Il novellato art. 262 c.c. prevede che il figlio assume il cognome del genitore che per primo lo ha riconosciuto. Se il riconoscimento è stato effettuato contemporaneamente da entrambi i genitori il figlio assume il cognome del padre. La Corte Costituzionale, con sent. 31 maggio 2022, n. 131, ha dichiarato l’illegittimità costituzionale di tutte le norme che prevedono l’automatica attribuzione del cognome del padre, con riferimento ai figli nati nel matrimonio, fuori dal matrimonio e ai figli adottivi. Se la filiazione nei confronti del padre è stata accertata o riconosciuta successivamente al riconoscimento da parte della madre, il figlio può assumere il cognome del padre aggiungendolo, anteponendolo o sostituendolo a quello della madre. Se la filiazione nei confronti del genitore è stata accertata o riconosciuta successivamente all’attribuzione del cognome da parte dell’ufficiale dello stato civile, si applica la disciplina appena esaminata.
Filiazione naturale – Il figlio può mantenere il cognome precedentemente attribuitogli, ove tale cognome sia divenuto autonomo segno della sua identità personale, aggiungendolo, anteponendolo o sostituendolo al cognome del genitore che per primo lo ha riconosciuto o al cognome dei genitori in caso di riconoscimento da parte di entrambi.
Nel caso di minore età del figlio, il giudice decide circa l’assunzione del cognome del genitore, previo ascolto del figlio minore, che abbia compiuto gli anni dodici e anche di età inferiore ove capace di discernimento.
Il riconoscimento può essere impugnato per difetto di veridicità dall’autore del riconoscimento, da colui che è stato riconosciuto e da chiunque vi abbia interesse (art. 263 c.c.).
L’azione è imprescrittibile riguardo al figlio.
L’azione di impugnazione da parte dell’autore del riconoscimento deve essere proposta nel termine di un anno che decorre dal giorno dell’annotazione del riconoscimento sull’atto di nascita. Se l’autore del riconoscimento prova di aver ignorato la propria impotenza al tempo del concepimento, il termine decorre dal giorno in cui ne ha avuto conoscenza; nello stesso termine, la madre che abbia effettuato il riconoscimento è ammessa a provare di aver ignorato l’impotenza del presunto padre. L’azione non può essere comunque proposta oltre cinque anni dall’annotazione del riconoscimento. L’azione di impugnazione da parte degli altri legittimati deve essere proposta nel termine di cinque anni che decorrono dal giorno dall’annotazione del riconoscimento sull’atto di nascita.

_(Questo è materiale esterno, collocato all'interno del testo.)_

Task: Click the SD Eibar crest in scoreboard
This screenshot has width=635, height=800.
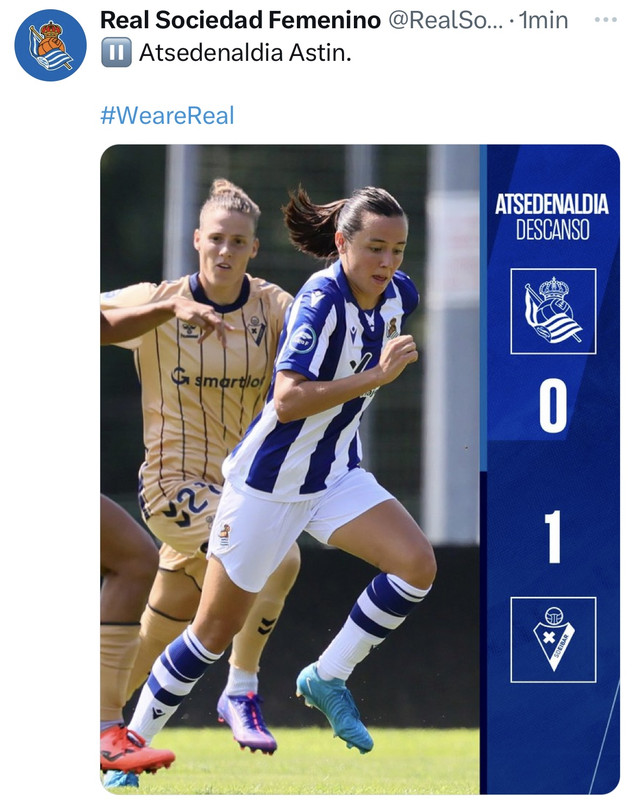Action: [x=553, y=639]
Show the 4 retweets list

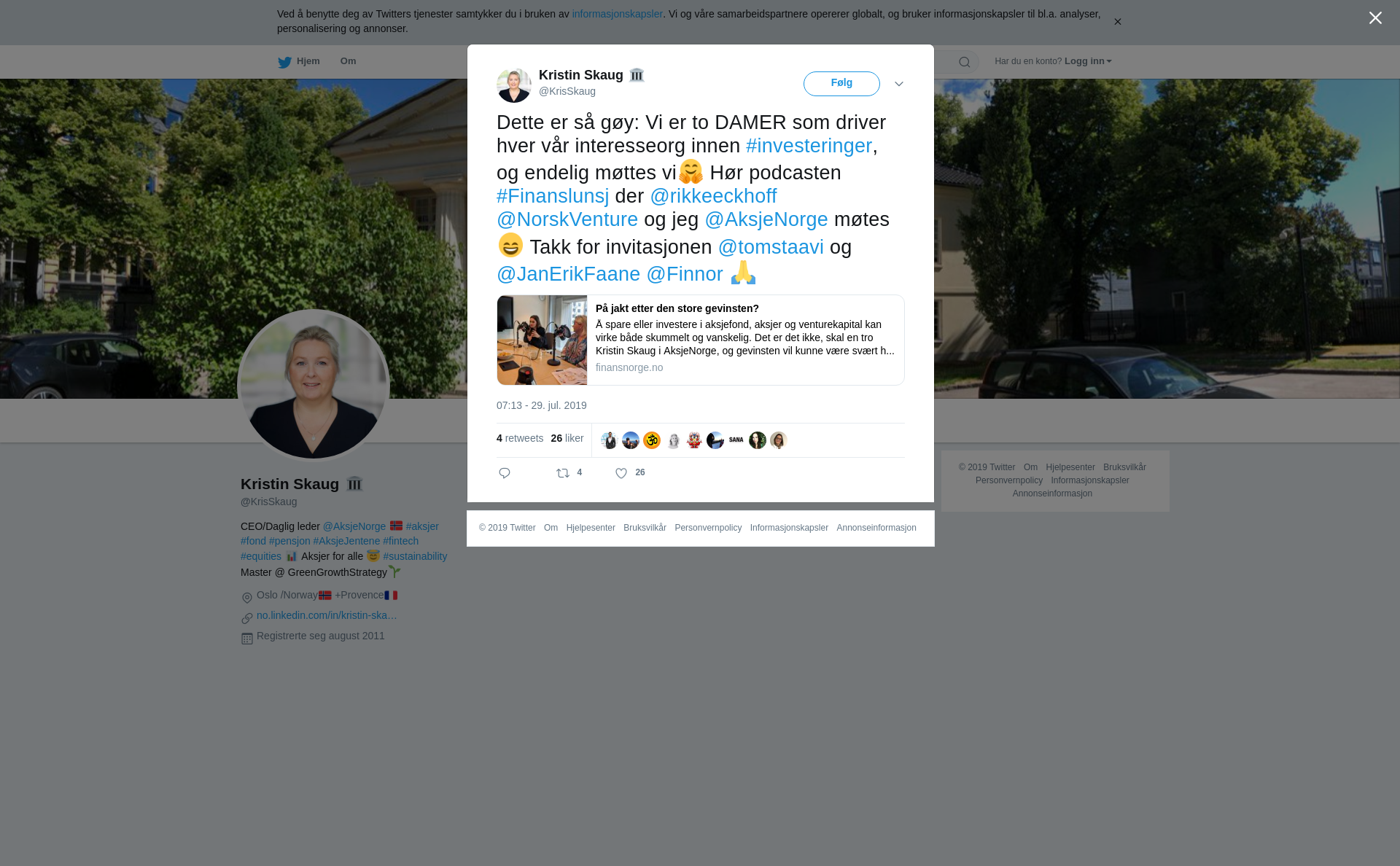pyautogui.click(x=520, y=438)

La Corte costituzionale (sent. 133/2021), ha dichiarato l’illegittimità della norma nella parte in cui non prevede che, per l’autore del riconoscimento, il termine annuale per proporre l’azione di impugnazione decorra dal giorno in cui ha avuto conoscenza della non paternità.
L’impugnazione del riconoscimento per difetto di veridicità può essere altresì promossa da un curatore speciale nominato dal giudice, assunte sommarie informazioni, su istanza del figlio minore che ha compiuto quattordici anni, ovvero del pubblico ministero o dell’altro genitore che abbia validamente riconosciuto il figlio, quando si tratti di figlio di età inferiore (art. 264 c.c.).
Il riconoscimento può essere impugnato per violenza dall’autore del riconoscimento entro un anno dal giorno in cui la violenza è cessata (art. 265 c.c.); se l’autore del riconoscimento è minore, l’azione può essere promossa entro un anno dal conseguimento dell’età maggiore.
Il riconoscimento può essere impugnato per l’incapacità che deriva da interdizione giudiziale dal rappresentante dell’interdetto e, dopo la revoca dell’interdizione, dall’autore del riconoscimento, entro un anno dalla data della revoca (art. 266 c.c.).
5.2 La filiazione naturale dopo la riforma “Cartabia”: Dichiarazione giudiziale della paternità e della maternità
La paternità e la maternità possono essere giudizialmente dichiarate nei casi in cui il riconoscimento è ammesso (art. 269 c.c.).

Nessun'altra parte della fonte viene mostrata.